_WHAT NEEDS TO BE DONE_
Print the rows below from the first one through the line containing "panel-a-y-tick-label: 100 is", leaving out the pictures.

_MATERIAL FOR THE TASK_
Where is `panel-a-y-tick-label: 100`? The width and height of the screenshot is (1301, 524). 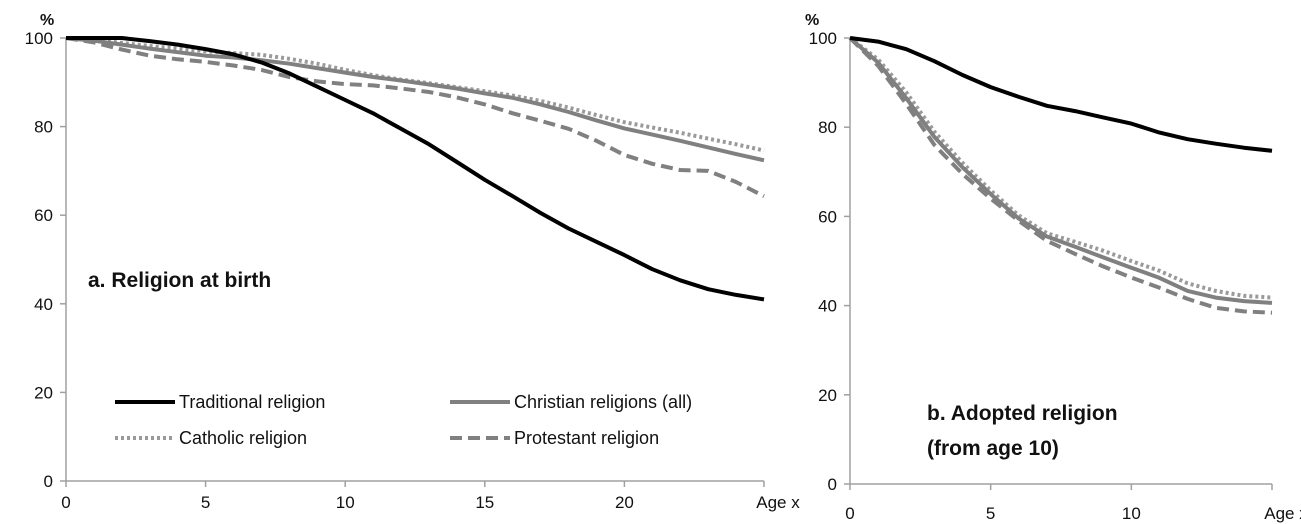
panel-a-y-tick-label: 100 is located at coordinates (39, 38).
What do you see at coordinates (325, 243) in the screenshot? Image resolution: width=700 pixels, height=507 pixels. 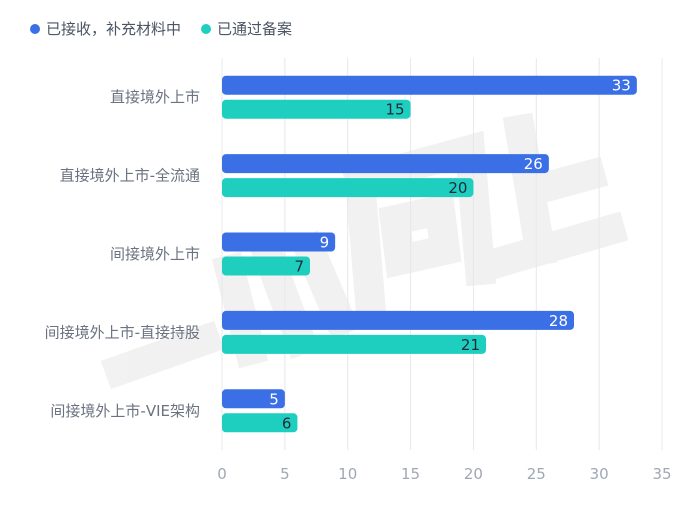 I see `bar-value-label: 9` at bounding box center [325, 243].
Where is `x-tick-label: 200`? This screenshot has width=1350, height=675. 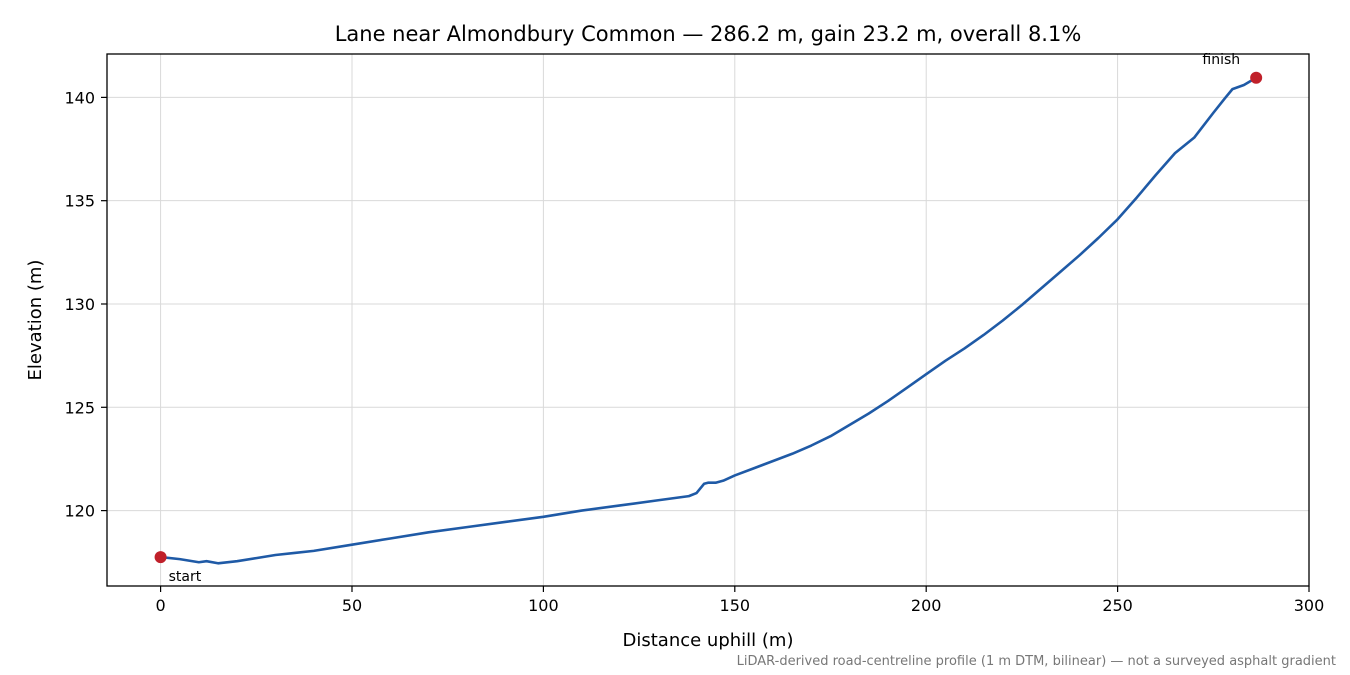
x-tick-label: 200 is located at coordinates (926, 606).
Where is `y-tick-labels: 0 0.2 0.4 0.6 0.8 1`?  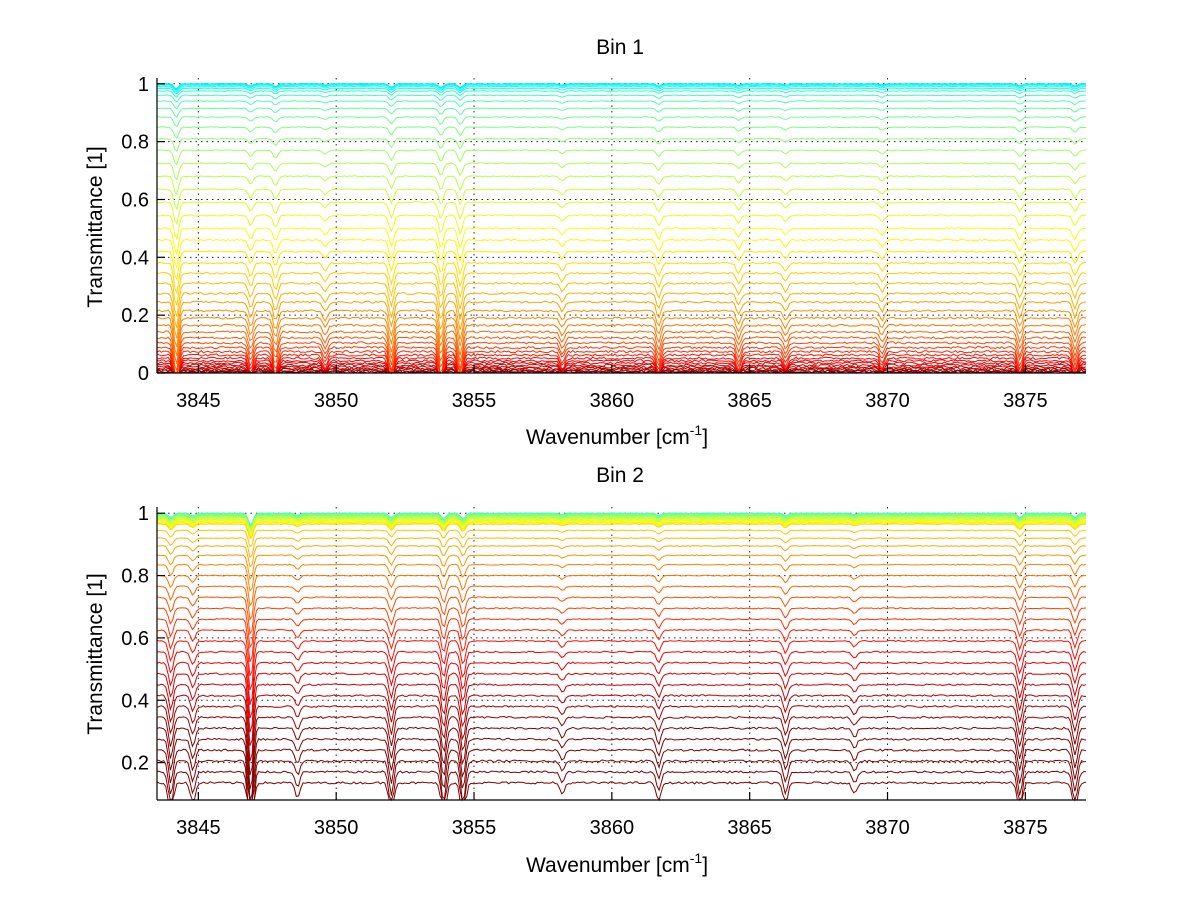 y-tick-labels: 0 0.2 0.4 0.6 0.8 1 is located at coordinates (135, 230).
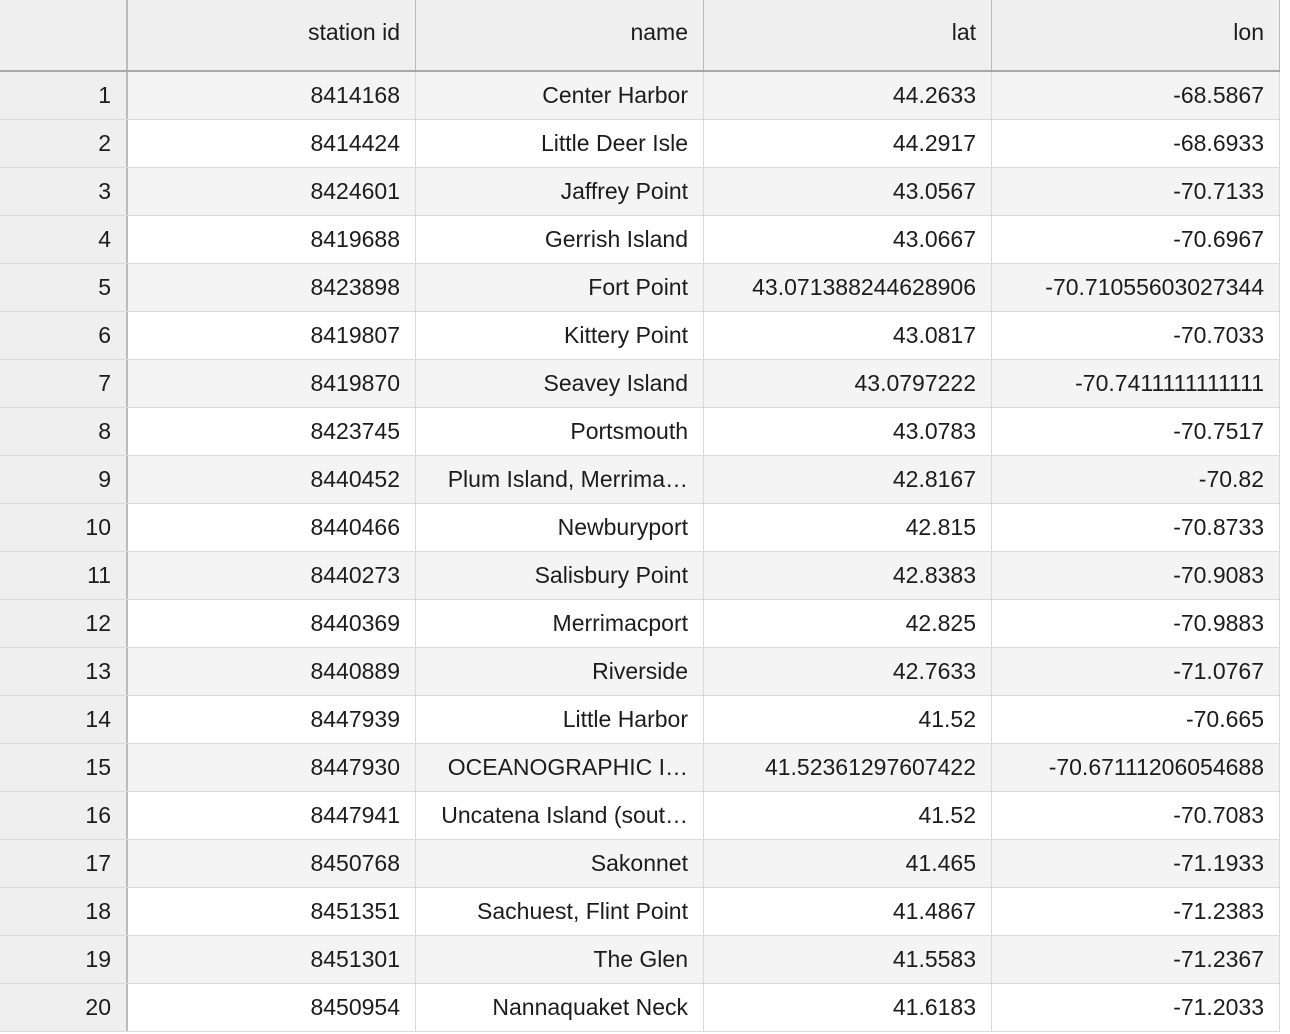 This screenshot has height=1034, width=1290. What do you see at coordinates (1136, 672) in the screenshot?
I see `lon-cell: -71.0767` at bounding box center [1136, 672].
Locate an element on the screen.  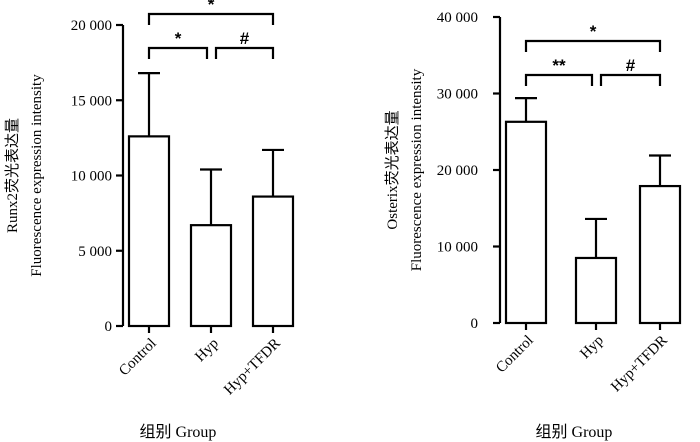
y-tick-label: 5 000 is located at coordinates (95, 252).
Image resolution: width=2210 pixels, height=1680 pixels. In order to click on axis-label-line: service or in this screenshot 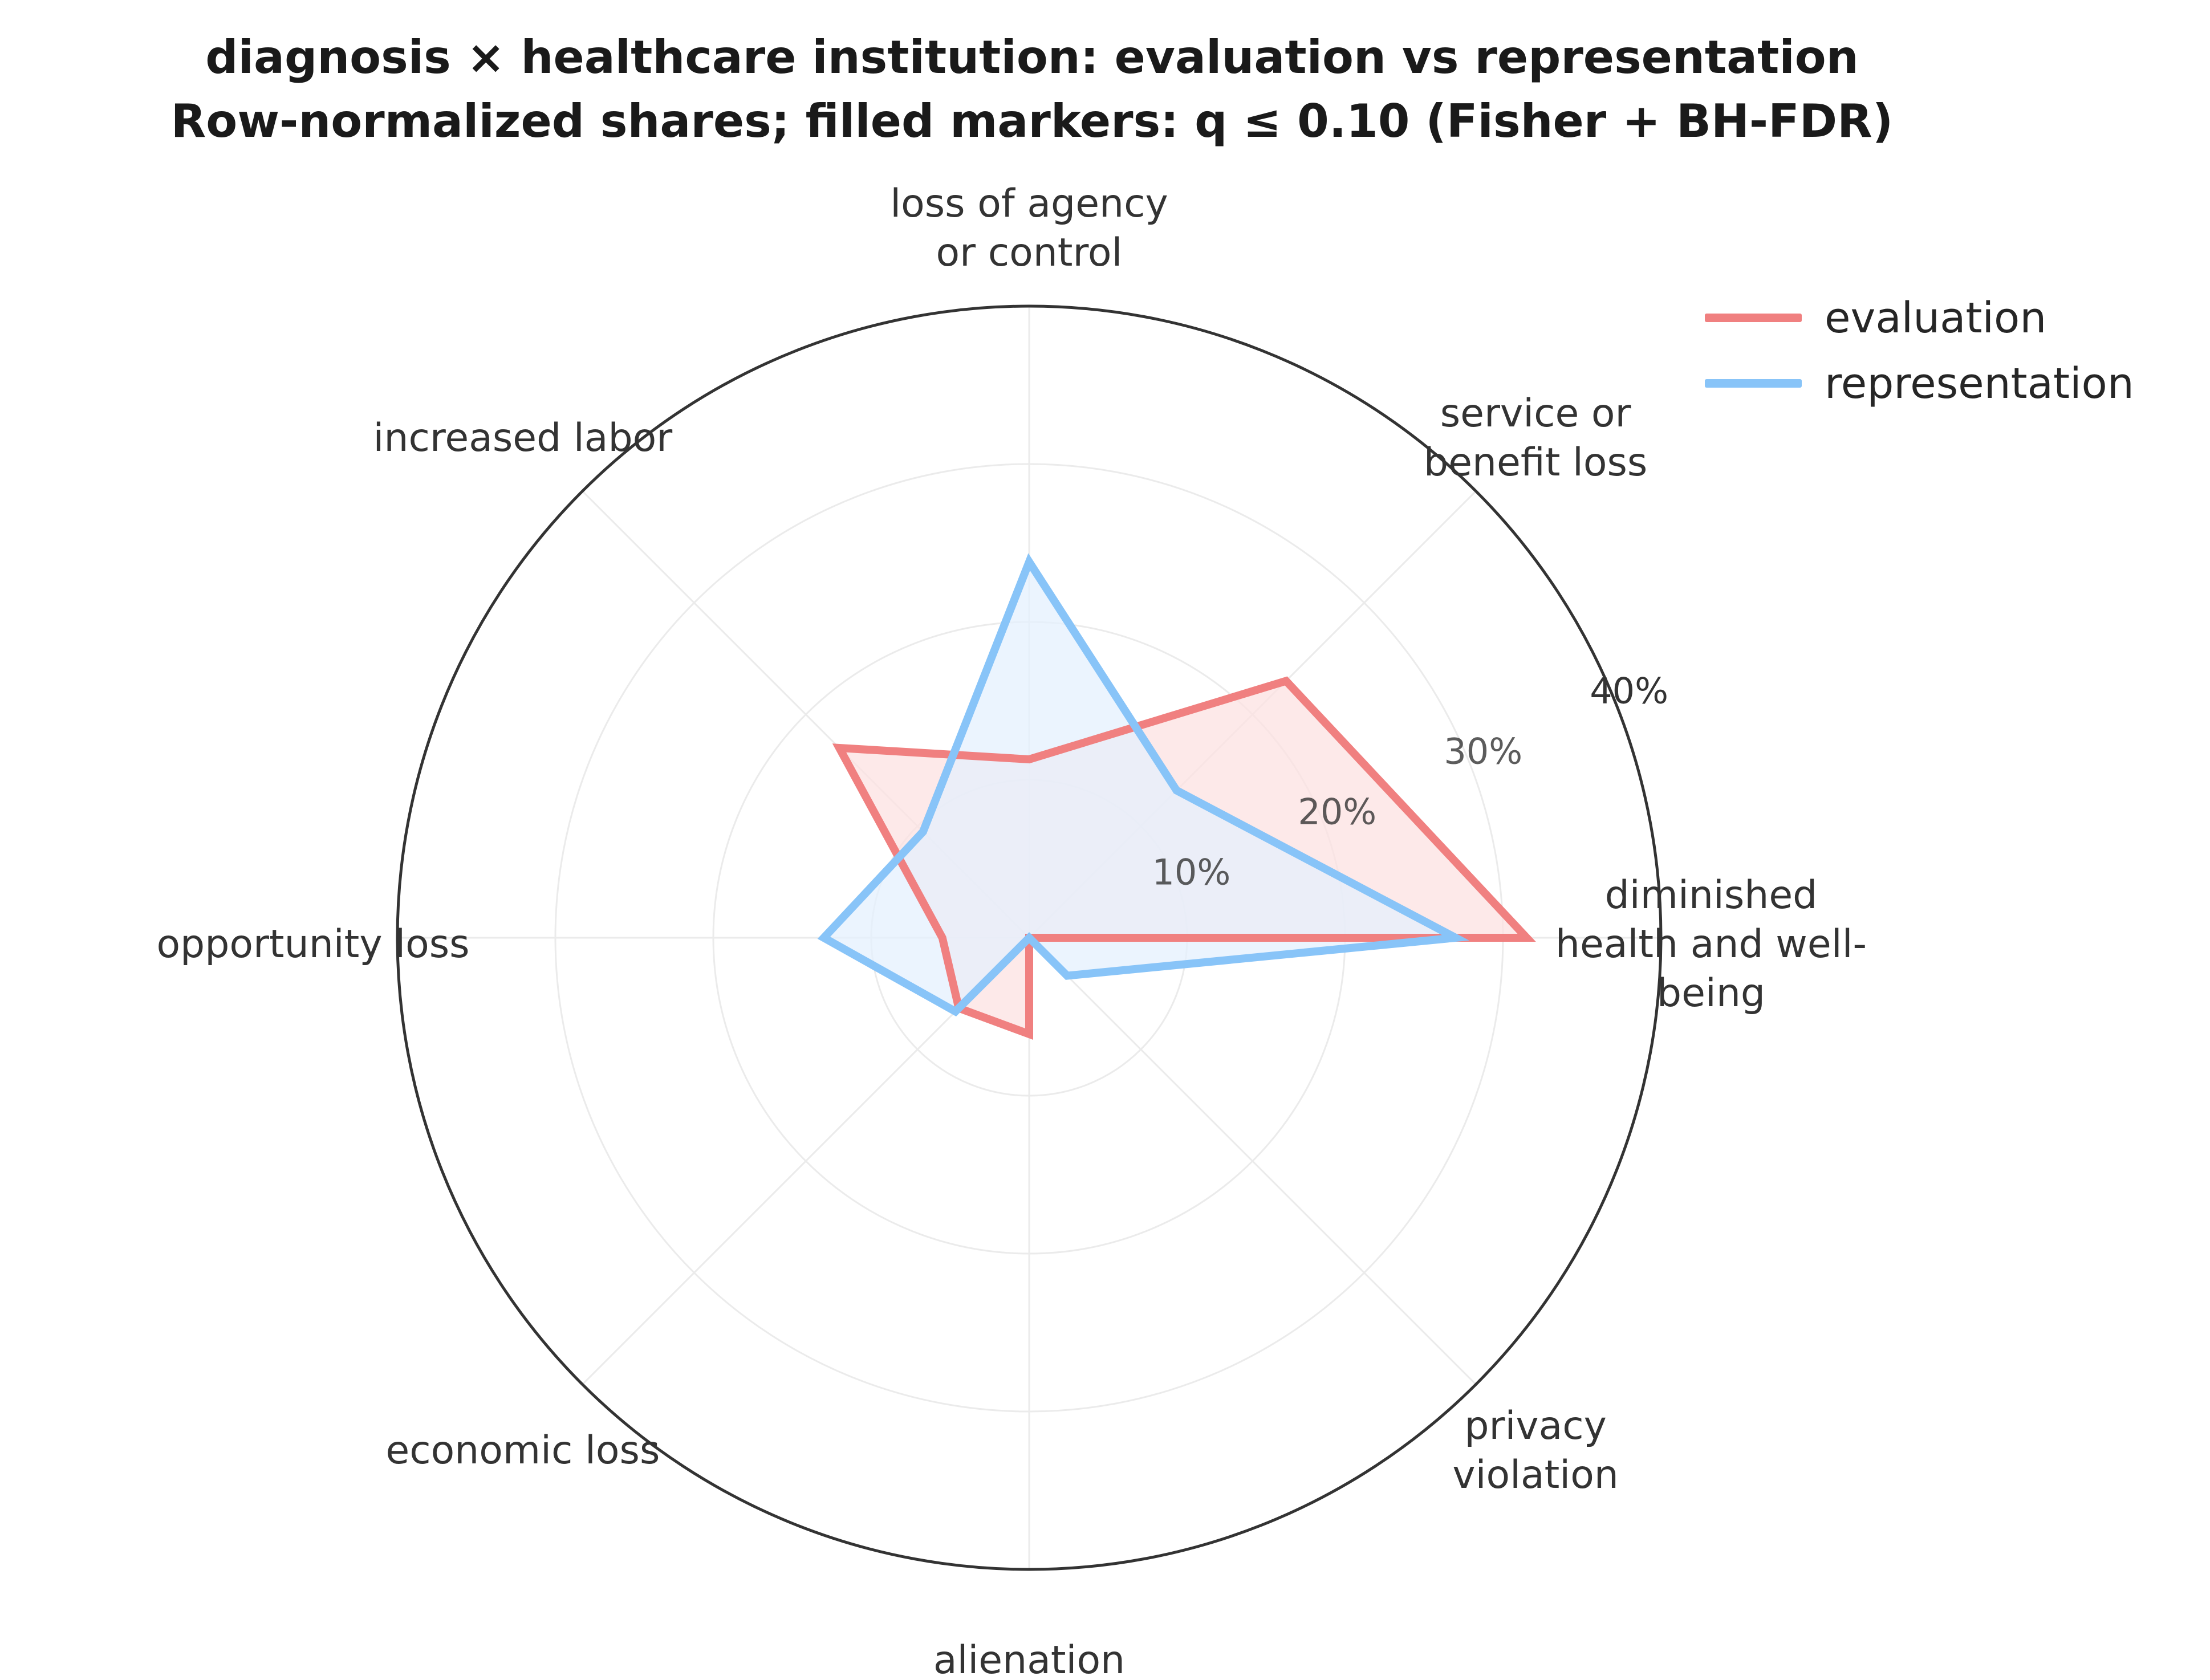, I will do `click(1536, 414)`.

_THE COMPLETED TASK_
Where is `panel-a-y-tick-label: 100`? The width and height of the screenshot is (1301, 524). 
panel-a-y-tick-label: 100 is located at coordinates (39, 38).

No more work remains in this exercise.